The national non-profit organization is aimed at supporting and uplifting black girls and women.
“To really be there for families, for children, and to help uplift everyone,” said Nevada Democratic Congressman Steven Horsford.
When the chapter started, Congressman Horsford was working at the Culinary Training Academy. He remembers Mack’s ability to fill the community with a sense of purpose.
He said that he was proud to work there and has shown that by providing scholarships and mentoring.
“Particularly in its history, it was supporting women when they didn’t always have that support, whether it was in this community, whether it was in politics,” he said.
She wore multiple hats as a member of the NAACP, The Urban League, Delta Sigma Theta Sorority, Inc., and more. Mack’s husband, Danny, said supporting her community was a part of her nature.
“It’s just been a passion all of her life,” he said.

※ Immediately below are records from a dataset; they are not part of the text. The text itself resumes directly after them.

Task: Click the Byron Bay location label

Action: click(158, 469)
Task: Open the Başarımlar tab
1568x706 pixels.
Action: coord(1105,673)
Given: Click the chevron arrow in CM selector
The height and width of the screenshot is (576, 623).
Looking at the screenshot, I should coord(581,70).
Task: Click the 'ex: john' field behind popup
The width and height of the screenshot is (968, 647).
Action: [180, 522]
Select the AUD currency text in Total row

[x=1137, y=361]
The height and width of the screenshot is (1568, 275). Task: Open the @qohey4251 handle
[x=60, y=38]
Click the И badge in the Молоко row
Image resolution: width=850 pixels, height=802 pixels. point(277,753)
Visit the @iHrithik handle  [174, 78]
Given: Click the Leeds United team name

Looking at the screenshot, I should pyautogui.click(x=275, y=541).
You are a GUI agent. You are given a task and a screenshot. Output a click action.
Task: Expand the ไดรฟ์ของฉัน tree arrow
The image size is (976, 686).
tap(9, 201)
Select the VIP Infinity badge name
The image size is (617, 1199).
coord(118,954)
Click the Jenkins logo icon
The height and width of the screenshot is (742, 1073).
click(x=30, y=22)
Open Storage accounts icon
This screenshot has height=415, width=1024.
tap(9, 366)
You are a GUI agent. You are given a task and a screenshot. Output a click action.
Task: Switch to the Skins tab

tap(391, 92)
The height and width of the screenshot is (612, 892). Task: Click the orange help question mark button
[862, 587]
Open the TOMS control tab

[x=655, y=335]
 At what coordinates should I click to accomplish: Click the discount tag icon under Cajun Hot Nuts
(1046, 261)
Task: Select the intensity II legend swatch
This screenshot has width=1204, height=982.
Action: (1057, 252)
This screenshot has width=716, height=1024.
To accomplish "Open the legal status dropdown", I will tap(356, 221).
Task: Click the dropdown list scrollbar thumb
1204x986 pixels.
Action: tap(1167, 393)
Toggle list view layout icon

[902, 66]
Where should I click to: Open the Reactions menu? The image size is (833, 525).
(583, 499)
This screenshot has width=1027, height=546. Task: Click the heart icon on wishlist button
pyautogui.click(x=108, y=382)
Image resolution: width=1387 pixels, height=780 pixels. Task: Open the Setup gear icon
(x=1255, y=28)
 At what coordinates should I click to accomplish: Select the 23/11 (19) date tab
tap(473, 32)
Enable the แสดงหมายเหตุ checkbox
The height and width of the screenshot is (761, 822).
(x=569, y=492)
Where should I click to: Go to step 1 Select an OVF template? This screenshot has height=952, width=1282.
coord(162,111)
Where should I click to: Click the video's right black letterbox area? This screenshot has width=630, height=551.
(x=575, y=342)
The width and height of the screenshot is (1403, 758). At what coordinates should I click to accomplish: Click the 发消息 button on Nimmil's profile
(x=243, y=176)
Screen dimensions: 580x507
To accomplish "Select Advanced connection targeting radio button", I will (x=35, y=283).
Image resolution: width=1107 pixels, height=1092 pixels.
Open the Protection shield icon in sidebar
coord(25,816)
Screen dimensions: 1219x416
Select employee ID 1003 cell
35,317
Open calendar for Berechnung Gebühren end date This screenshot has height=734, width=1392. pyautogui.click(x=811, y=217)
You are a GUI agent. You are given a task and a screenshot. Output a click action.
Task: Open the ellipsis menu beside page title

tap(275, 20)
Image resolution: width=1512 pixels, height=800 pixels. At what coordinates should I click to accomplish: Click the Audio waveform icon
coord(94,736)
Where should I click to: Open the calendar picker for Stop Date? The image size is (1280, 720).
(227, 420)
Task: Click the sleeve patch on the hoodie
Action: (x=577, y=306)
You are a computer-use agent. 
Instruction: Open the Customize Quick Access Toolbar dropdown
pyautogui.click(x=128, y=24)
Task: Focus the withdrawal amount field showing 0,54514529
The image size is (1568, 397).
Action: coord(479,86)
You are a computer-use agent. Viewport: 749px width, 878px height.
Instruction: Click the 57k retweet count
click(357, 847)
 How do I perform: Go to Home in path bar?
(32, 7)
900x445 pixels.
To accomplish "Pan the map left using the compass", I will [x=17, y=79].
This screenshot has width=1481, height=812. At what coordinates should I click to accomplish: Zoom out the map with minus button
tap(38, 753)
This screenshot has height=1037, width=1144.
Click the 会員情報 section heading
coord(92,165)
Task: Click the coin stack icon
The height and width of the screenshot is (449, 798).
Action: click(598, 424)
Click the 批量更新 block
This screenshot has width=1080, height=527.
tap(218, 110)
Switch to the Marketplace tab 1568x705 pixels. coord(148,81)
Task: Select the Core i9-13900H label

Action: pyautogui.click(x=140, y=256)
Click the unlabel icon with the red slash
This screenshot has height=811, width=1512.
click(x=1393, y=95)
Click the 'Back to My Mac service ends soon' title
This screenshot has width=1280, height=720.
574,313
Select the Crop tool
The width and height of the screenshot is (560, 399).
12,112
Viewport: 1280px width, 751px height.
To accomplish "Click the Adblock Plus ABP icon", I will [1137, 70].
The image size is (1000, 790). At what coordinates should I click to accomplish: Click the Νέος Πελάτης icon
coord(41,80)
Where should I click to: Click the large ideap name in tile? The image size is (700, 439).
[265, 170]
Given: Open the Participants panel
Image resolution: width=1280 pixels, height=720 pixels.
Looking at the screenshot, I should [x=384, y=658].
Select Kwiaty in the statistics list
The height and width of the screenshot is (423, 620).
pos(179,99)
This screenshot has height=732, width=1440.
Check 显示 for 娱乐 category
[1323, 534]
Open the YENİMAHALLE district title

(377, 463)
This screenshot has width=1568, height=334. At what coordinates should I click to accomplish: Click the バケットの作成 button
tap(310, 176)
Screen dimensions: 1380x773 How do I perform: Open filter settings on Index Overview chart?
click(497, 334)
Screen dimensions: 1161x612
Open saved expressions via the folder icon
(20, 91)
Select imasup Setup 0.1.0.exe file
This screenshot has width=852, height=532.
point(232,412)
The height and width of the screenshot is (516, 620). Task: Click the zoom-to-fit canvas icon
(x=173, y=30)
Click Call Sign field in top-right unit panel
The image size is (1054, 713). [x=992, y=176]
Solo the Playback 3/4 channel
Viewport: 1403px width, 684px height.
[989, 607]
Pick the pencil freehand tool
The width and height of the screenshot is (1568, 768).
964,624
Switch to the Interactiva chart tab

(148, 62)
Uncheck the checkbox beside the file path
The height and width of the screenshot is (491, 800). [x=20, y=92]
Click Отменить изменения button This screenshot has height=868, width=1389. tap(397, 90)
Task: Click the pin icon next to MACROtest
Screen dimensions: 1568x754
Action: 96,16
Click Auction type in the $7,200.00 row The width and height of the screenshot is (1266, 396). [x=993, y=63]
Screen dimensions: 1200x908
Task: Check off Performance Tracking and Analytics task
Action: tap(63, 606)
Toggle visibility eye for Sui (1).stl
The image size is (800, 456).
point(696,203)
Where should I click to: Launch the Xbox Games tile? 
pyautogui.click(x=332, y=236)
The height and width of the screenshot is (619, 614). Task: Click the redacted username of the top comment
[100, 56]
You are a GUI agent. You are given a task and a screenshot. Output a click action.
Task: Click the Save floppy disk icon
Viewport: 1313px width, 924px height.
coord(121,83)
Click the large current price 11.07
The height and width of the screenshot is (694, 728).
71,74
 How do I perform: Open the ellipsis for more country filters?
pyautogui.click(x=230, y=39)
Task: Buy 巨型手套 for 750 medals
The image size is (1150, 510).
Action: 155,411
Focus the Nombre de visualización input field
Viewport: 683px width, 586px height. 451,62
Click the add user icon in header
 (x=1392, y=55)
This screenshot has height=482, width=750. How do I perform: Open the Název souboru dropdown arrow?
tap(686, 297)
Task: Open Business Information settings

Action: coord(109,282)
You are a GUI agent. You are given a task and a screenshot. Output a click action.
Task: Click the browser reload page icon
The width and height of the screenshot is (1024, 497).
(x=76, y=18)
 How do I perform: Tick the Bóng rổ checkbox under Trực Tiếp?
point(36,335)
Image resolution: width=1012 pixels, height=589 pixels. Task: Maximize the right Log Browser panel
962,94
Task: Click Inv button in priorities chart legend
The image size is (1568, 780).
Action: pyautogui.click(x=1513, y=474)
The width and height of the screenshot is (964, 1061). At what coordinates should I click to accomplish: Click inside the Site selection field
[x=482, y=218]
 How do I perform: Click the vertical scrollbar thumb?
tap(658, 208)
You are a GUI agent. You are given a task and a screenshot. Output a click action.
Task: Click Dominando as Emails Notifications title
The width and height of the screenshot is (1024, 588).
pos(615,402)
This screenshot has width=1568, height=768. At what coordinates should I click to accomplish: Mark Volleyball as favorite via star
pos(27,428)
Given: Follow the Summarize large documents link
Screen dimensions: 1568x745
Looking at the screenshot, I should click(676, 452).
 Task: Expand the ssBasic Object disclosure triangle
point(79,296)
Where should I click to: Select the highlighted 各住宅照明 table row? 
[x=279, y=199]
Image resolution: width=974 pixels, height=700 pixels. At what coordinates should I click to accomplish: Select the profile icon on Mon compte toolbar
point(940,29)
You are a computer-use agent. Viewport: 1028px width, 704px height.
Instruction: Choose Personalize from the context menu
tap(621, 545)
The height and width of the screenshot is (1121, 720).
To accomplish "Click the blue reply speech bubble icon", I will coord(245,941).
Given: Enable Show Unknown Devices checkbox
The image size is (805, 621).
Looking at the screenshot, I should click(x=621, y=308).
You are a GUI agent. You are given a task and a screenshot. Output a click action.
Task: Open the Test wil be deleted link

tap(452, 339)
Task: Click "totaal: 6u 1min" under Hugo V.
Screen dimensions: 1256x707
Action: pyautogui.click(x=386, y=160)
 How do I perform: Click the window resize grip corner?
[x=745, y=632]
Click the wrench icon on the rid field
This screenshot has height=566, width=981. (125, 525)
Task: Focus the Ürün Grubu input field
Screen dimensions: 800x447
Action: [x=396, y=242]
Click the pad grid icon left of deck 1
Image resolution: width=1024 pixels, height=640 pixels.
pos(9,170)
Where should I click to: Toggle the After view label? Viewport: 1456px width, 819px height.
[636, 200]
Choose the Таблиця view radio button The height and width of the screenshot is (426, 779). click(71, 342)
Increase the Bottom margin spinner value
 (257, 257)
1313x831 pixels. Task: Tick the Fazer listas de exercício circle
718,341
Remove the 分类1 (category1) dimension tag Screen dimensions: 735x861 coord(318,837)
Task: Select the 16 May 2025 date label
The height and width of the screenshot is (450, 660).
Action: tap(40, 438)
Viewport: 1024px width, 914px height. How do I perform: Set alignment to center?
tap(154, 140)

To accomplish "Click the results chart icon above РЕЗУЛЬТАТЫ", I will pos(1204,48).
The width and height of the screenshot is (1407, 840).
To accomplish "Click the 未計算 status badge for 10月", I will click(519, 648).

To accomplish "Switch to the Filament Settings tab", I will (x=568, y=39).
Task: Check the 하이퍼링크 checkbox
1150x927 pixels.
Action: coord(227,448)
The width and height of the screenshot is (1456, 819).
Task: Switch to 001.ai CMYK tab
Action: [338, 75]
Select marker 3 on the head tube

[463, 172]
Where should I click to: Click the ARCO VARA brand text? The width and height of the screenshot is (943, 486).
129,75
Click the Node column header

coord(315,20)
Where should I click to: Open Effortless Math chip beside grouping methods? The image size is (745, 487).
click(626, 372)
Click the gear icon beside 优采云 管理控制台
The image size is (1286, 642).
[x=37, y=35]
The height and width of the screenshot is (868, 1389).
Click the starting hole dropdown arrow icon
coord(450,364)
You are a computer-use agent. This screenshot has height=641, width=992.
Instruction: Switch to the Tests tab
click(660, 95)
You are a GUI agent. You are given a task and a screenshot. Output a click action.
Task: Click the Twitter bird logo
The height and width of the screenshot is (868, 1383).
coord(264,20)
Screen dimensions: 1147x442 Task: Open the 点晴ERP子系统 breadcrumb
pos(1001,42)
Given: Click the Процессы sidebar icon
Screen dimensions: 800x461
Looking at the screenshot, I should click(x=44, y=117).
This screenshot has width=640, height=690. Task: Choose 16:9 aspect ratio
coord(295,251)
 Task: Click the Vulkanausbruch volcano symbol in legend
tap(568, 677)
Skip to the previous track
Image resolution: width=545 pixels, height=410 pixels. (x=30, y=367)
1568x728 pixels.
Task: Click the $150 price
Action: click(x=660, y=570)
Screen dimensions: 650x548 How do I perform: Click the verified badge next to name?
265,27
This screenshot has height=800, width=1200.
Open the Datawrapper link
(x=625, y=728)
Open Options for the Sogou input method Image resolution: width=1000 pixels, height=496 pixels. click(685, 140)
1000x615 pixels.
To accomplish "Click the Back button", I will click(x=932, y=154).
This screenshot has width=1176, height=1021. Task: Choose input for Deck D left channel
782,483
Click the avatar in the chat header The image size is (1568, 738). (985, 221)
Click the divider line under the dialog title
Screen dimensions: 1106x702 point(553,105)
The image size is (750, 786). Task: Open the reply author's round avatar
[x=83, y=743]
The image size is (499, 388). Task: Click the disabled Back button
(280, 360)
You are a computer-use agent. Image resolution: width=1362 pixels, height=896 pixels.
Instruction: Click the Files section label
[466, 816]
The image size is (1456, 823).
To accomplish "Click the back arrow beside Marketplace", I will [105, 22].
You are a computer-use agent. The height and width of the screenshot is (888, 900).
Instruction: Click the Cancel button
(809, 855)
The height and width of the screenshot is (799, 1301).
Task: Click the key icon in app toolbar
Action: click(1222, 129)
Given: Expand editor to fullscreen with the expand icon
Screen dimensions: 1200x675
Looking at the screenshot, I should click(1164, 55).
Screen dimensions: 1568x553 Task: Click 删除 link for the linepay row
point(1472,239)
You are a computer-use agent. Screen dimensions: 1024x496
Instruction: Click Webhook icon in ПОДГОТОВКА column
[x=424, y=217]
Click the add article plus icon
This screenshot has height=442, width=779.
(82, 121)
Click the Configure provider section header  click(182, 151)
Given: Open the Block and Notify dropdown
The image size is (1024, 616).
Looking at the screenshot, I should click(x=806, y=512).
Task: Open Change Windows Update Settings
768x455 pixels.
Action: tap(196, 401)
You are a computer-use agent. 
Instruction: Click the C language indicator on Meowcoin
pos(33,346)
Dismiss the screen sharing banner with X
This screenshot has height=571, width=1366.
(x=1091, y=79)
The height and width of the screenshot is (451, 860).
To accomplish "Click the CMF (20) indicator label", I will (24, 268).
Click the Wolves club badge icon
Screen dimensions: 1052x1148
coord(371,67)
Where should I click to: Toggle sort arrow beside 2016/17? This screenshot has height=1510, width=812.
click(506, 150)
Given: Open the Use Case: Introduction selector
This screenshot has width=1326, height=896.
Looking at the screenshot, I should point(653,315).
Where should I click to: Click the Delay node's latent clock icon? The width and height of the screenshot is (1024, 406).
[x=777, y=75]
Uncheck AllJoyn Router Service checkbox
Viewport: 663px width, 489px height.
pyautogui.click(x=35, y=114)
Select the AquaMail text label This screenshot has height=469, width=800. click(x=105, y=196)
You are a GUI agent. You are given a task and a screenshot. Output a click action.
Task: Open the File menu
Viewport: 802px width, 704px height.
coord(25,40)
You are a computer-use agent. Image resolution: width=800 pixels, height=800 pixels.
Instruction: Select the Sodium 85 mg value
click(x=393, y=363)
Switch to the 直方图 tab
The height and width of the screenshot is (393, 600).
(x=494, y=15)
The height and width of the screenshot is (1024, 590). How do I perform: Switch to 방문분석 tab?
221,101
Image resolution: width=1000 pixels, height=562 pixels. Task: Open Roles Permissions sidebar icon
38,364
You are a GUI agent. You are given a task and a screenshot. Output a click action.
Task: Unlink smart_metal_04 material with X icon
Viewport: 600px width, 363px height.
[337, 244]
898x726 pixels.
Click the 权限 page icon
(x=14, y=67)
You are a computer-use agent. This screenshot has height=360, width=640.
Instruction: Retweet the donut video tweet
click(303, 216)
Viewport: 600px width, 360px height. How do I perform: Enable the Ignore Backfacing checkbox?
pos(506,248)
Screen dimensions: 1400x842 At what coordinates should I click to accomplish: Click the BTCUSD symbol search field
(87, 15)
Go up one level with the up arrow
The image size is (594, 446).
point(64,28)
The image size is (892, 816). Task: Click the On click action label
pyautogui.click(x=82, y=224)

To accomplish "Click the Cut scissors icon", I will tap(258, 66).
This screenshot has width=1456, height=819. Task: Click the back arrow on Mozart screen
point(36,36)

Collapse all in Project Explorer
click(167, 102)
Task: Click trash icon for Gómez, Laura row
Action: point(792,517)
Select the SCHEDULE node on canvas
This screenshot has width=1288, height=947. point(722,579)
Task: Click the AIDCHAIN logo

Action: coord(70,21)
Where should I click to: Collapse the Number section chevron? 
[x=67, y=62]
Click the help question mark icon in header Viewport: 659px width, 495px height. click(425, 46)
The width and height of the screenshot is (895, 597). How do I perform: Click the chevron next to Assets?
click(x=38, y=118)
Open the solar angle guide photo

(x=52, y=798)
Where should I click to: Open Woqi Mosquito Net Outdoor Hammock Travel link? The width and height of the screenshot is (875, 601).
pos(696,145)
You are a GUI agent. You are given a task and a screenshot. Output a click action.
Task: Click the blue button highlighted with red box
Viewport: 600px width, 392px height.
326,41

Taking that passion to the legislative floor in Washington D.C., she led the coalition in fighting for bills that impacted Black women.
“We talk to the legislators and say hey these bills are important to Black women,” Yates said.
“They felt like she was someone they could count on,” Danny Mack said.
That would be the sentiment amongst the community until she was diagnosed with gallbladder cancer this year.
“It was really tough. She really wanted the chemo,” her husband said.
She passed away the weekend before her appointment to start the treatment.
“I don’t know what she confronted the final days and weeks of her life, but I know that she lived a very fulfilling life because she touched so many people,” Horsford said.
“She did it out of the kindness of her heart and that’s the part that I liked,” Danny Mack said.
A celebration of Mack’s life is being held Saturday, Feb. 4, at 11 a.m. inside the New Jerusalem Worship Center.
Nearly 200 people are expected to attend.